In general with respect to the descriptions herein, in one aspect a first method for setting a configuration includes: coupling to a memory controller through a physical interface; and storing in a configuration register a first value for a first configuration parameter for the physical interface; storing in the configuration register a second value for a second configuration parameter for the physical interface; receiving a command to trigger a training mode to sweep the first configuration parameter; and autonomously sweeping the second configuration parameter during sweep of the first configuration parameter in the training mode.
In one example of the first method, coupling to the memory controller through the physical interface comprises coupling to a command and address (CA) bus. In accordance with any preceding example of the first method, in one example, the first configuration parameter comprises a delay setting and wherein the second configuration parameter comprises a voltage reference setting. In accordance with any preceding example of the first method, in one example, the first configuration parameter and the second configuration parameter each comprises a different parameter selected from: a voltage reference setting, a delay setting, a DFE (decision feedback equalization) setting, or a termination offset. In accordance with any preceding example of the first method, in one example, the command to trigger the training mode comprises a multipurpose command (MPC). In accordance with any preceding example of the first method, in one example, in the training mode, the memory controller is to send data patterns with read and write commands, wherein the first method includes counting a number of chip selects from the read and write commands, to manage transition for the autonomous sweep of the second configuration parameter in the training mode. In accordance with any preceding example of the first method, in one example, coupling to the memory controller through the physical interface comprises coupling an interface to a data (DQ) bus. In accordance with any preceding example of the first method, in one example, the first method includes managing the sweep of the second configuration parameter for an interface to the DQ bus with a linear feedback shift register (LFSR). In accordance with any preceding example of the first method, in one example, the LFSR comprises an LFSR per DQ of the physical interface. In accordance with any preceding example of the first method, in one example, coupling to the memory controller through the physical interface comprises coupling an interface to a data strobe (DQS). In accordance with any preceding example of the first method, in one example, the method further includes receiving an indication from the memory controller of when the sweep of the first configuration parameter is complete. In accordance with any preceding example of the first method, in one example, receiving the indication comprises the memory controller setting a bit in a mode register.

[WHAT TO DO]
(a) Reproduce the stretch of the excerpt on memory interface configuration from "In general with" through "first configuration parameter in the training mode.", substituting "mode register" for "configuration register".
(b) According to the excerpt on memory interface configuration, what kind of command may trigger the training mode?
(c) Finish out the next part of the excerpt on memory interface configuration, picking up after its final sentence.

[SUPPLIED MATERIAL]
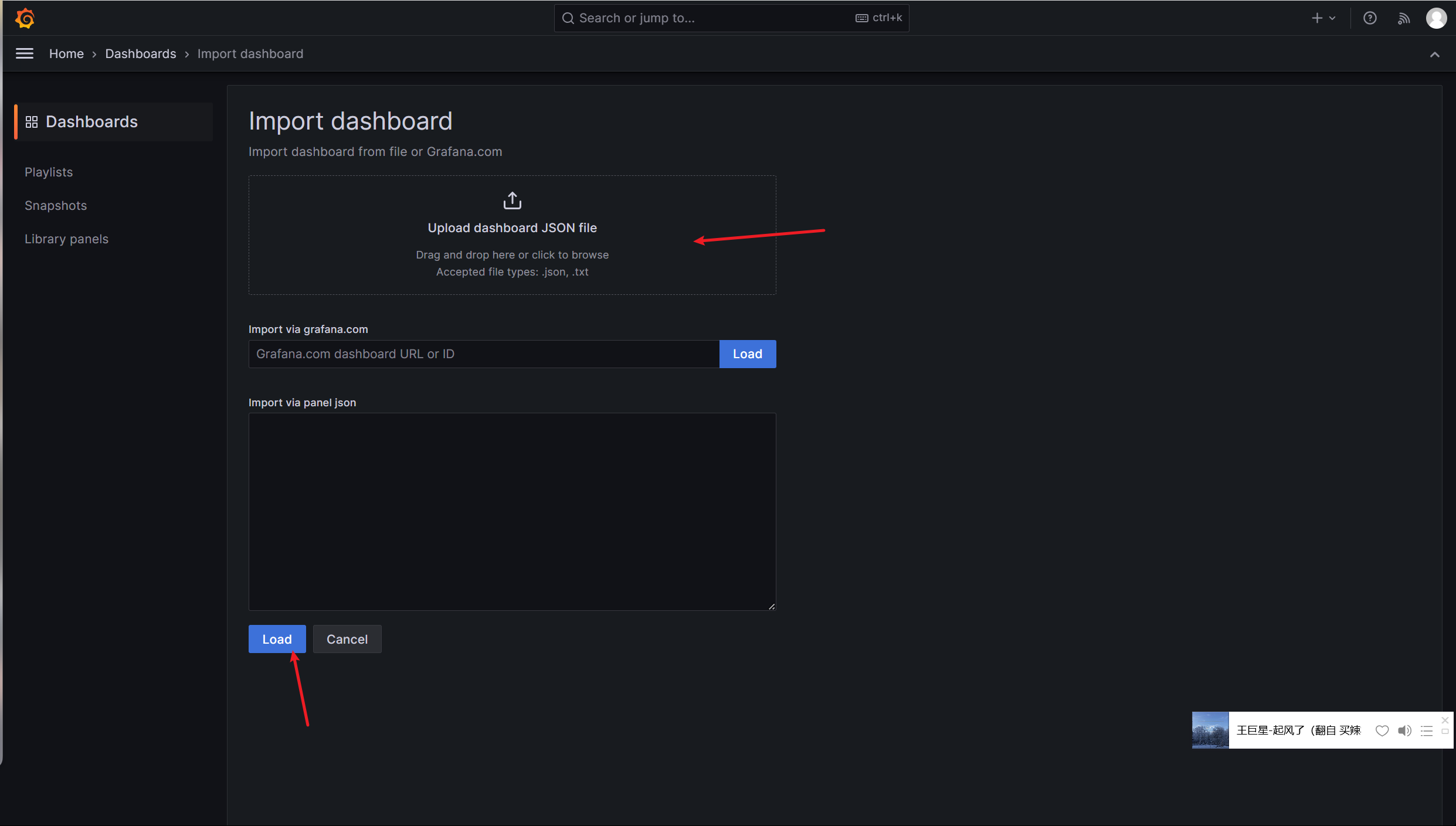Open Playlists in the sidebar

[EXPECTED OUTPUTS]
(a)
In general with respect to the descriptions herein, in one aspect a first method for setting a configuration includes: coupling to a memory controller through a physical interface; and storing in a mode register a first value for a first configuration parameter for the physical interface; storing in the mode register a second value for a second configuration parameter for the physical interface; receiving a command to trigger a training mode to sweep the first configuration parameter; and autonomously sweeping the second configuration parameter during sweep of the first configuration parameter in the training mode.

(b) A multipurpose command (MPC).

(c)
In general with respect to the descriptions herein, in one aspect a second memory device includes: a physical interface to couple to a memory controller; and a configuration register to store a value for a configuration parameter for the physical interface; wherein the physical interface is to receive a command to trigger a training mode to sweep the configuration parameter, wherein the memory device is to autonomously sweep the configuration parameter in the training mode without a command from the memory controller indicating a new value for the sweep of the configuration parameter.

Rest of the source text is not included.